Problem to work on
Write out the data once more, exactly as it reads.

Information supplied
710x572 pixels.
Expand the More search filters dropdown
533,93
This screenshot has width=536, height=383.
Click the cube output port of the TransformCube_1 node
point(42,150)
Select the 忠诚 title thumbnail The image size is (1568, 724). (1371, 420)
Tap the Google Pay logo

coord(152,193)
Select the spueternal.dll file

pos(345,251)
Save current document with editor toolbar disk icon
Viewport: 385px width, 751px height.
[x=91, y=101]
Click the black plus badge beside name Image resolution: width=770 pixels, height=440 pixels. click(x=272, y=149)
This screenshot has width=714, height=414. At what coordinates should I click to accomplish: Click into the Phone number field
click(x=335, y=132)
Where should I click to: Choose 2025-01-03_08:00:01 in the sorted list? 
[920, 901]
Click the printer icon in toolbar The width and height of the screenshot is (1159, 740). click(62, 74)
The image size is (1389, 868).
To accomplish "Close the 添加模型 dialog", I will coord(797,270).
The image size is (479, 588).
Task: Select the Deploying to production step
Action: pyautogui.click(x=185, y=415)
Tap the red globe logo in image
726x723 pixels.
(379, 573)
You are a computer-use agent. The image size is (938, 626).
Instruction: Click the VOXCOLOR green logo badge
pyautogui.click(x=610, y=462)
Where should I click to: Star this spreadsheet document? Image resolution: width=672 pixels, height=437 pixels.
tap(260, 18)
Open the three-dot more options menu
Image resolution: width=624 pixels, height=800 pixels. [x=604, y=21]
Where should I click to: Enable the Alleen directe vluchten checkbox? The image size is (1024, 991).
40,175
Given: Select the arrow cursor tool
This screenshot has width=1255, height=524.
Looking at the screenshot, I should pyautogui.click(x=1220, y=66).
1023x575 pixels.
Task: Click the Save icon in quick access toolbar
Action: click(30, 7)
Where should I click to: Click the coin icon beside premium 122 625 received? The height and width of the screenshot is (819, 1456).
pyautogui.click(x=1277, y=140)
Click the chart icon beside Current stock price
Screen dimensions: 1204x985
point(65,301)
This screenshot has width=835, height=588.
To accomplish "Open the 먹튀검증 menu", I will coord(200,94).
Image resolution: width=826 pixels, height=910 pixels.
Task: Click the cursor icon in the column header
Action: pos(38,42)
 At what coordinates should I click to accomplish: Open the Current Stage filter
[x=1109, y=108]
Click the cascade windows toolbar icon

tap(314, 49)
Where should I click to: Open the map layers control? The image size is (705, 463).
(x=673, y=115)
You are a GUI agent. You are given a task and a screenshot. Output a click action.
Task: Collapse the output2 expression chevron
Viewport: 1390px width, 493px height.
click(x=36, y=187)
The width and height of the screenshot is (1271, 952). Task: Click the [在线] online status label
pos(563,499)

Response
710x572 pixels.
Expand the More search filters dropdown
533,93
This screenshot has width=536, height=383.
Click the cube output port of the TransformCube_1 node
point(42,150)
Select the 忠诚 title thumbnail The image size is (1568, 724). (1371, 420)
Tap the Google Pay logo

coord(152,193)
Select the spueternal.dll file

pos(345,251)
Save current document with editor toolbar disk icon
Viewport: 385px width, 751px height.
[x=91, y=101]
Click the black plus badge beside name Image resolution: width=770 pixels, height=440 pixels. click(x=272, y=149)
This screenshot has width=714, height=414. At what coordinates should I click to accomplish: Click into the Phone number field
click(x=335, y=132)
Where should I click to: Choose 2025-01-03_08:00:01 in the sorted list? 
[920, 901]
Click the printer icon in toolbar The width and height of the screenshot is (1159, 740). click(62, 74)
The image size is (1389, 868).
To accomplish "Close the 添加模型 dialog", I will coord(797,270).
The image size is (479, 588).
Task: Select the Deploying to production step
Action: pyautogui.click(x=185, y=415)
Tap the red globe logo in image
726x723 pixels.
(379, 573)
You are a computer-use agent. The image size is (938, 626).
Instruction: Click the VOXCOLOR green logo badge
pyautogui.click(x=610, y=462)
Where should I click to: Star this spreadsheet document? Image resolution: width=672 pixels, height=437 pixels.
tap(260, 18)
Open the three-dot more options menu
Image resolution: width=624 pixels, height=800 pixels. [x=604, y=21]
Where should I click to: Enable the Alleen directe vluchten checkbox? The image size is (1024, 991).
40,175
Given: Select the arrow cursor tool
This screenshot has width=1255, height=524.
Looking at the screenshot, I should pyautogui.click(x=1220, y=66).
1023x575 pixels.
Task: Click the Save icon in quick access toolbar
Action: click(30, 7)
Where should I click to: Click the coin icon beside premium 122 625 received? The height and width of the screenshot is (819, 1456).
pyautogui.click(x=1277, y=140)
Click the chart icon beside Current stock price
Screen dimensions: 1204x985
point(65,301)
This screenshot has width=835, height=588.
To accomplish "Open the 먹튀검증 menu", I will coord(200,94).
Image resolution: width=826 pixels, height=910 pixels.
Task: Click the cursor icon in the column header
Action: pos(38,42)
 At what coordinates should I click to accomplish: Open the Current Stage filter
[x=1109, y=108]
Click the cascade windows toolbar icon

tap(314, 49)
Where should I click to: Open the map layers control? The image size is (705, 463).
(x=673, y=115)
You are a GUI agent. You are given a task and a screenshot. Output a click action.
Task: Collapse the output2 expression chevron
Viewport: 1390px width, 493px height.
click(x=36, y=187)
The width and height of the screenshot is (1271, 952). Task: Click the [在线] online status label
pos(563,499)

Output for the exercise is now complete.